CRM Journal

Book Review


The Past in Peril

By Mike Toner. With a Forward by John E. Ehrenhard. Tallahassee, FL: Southeast Archeological Center, National Park Service, 2002; 122 pp., illustrations, tables; paper, free of charge.

 

As news of lost treasures and raided archeological sites in Iraq played out in the national media, the National Park Service's Southeast Archeological Center gathered and reprinted a series of articles by The Atlanta Journal-Constitution science writer, Mike Toner. Starting in 1999, Toner wrote a six-part series on cultural heritage sites and artifacts in danger. The reprinted works, along with complementary graphics and images by photographer David Tulis, make up The Past in Peril.

The series starts with a case study of looting in Peru. Toner describes the economics of looting,  and how the poor locals take the biggest risks while gaining the least as the value of artifacts increase exponentially the closer that they get to collectors. Next is a collection of articles that delves further into the trade of stolen artifacts. Toner explains how anonymity in the art and artifact trade means that too few questions are asked about provenance. He shows how easy it has been for dealers and smugglers to ship artifacts to other countries for laundering. From there, valuable objects go to art dealers and auction houses in New York and Tokyo. His global perspective takes us to Antarctica, the Middle East, and Southeast Asia as he reports on thefts the world over.
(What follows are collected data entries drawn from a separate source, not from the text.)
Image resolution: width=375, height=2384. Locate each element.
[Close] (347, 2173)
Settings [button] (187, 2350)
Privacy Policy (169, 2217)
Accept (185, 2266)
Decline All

Museums do not escape Toner's coverage. Exposés on major institutions such as the Metropolitan Museum of Art and the British Museum take them to task for early collection practices, and the well-known Elgin Marbles case is described in some detail. This particular issue helped lead to the "Declaration on the Importance and Value of Universal Museums" issued in December 2002 by 18 major museums of the world. There are examples from the United States, specifically Georgia, sprinkled throughout.
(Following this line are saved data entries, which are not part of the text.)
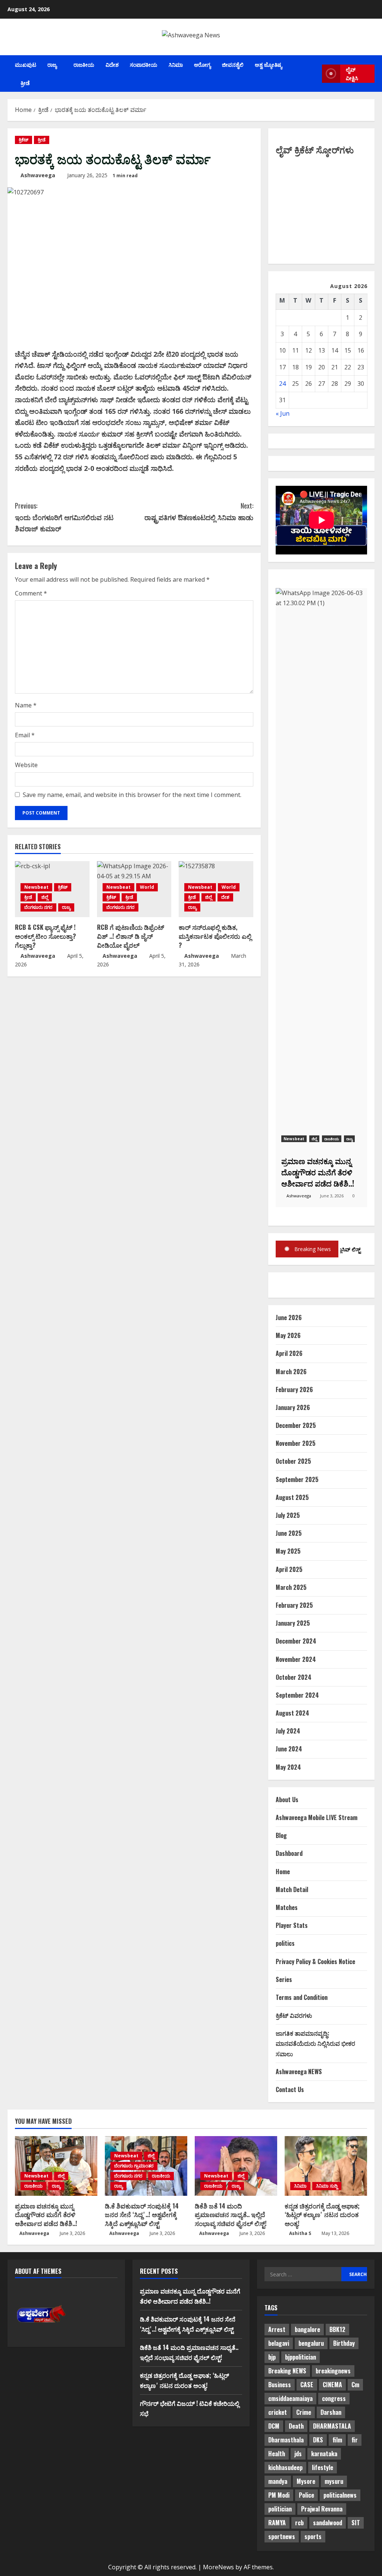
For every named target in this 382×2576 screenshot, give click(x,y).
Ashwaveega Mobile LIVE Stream (316, 1817)
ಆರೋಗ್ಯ (202, 64)
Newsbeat (36, 887)
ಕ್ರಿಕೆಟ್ (23, 140)
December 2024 (296, 1640)
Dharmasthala (286, 2439)
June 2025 (289, 1533)
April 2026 (289, 1353)
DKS (318, 2439)
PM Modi (278, 2495)
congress (334, 2398)
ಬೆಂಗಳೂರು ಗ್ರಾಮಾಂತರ (134, 2166)
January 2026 (293, 1407)
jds (298, 2453)
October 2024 (293, 1677)
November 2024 (296, 1659)
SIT (355, 2522)
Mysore (306, 2481)
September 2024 (297, 1695)
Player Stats (292, 1925)
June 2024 (289, 1748)
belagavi (278, 2343)
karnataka (324, 2453)
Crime (303, 2412)
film (337, 2439)
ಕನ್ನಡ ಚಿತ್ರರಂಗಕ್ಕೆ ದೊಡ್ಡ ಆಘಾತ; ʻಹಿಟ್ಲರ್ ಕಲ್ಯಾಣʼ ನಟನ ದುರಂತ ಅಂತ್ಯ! (322, 2214)
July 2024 (288, 1730)
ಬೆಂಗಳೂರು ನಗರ (38, 907)
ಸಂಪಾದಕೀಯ (143, 64)
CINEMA (332, 2384)
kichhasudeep (285, 2467)
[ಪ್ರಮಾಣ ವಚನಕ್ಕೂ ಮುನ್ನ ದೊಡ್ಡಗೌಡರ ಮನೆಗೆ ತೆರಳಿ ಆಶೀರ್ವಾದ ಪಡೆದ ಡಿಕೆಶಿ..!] (56, 2166)
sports (313, 2536)
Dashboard (289, 1853)
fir (354, 2439)
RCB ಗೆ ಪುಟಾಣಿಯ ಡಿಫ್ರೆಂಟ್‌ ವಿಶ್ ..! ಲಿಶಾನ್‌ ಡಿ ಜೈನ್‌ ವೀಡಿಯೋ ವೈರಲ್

We get a fuller perspective of what is happening in the United States later in the book. The most popular examples here are the looting of Civil War battlefields and Native American burial sites. Again, due to the rewarding market for bullets, belt buckles, and baskets, people are willing to dig up private and public lands in search of goods to sell. When you include the fact that many places do not have the resources to protect their property, it is a sad tale to tell that our past is slipping away into the black market. A final section is devoted to other ways that we are losing our past—how sprawl, armed conflict, and tourism are destroying heritage sites. This is by no means an innovative work, but it brings together in a concise, journalistic style some of the issues we face as a profession and for society as a whole in preserving the material aspects of the past. Both the author and the publisher should be congratulated for their efforts to raise public awareness of these issues.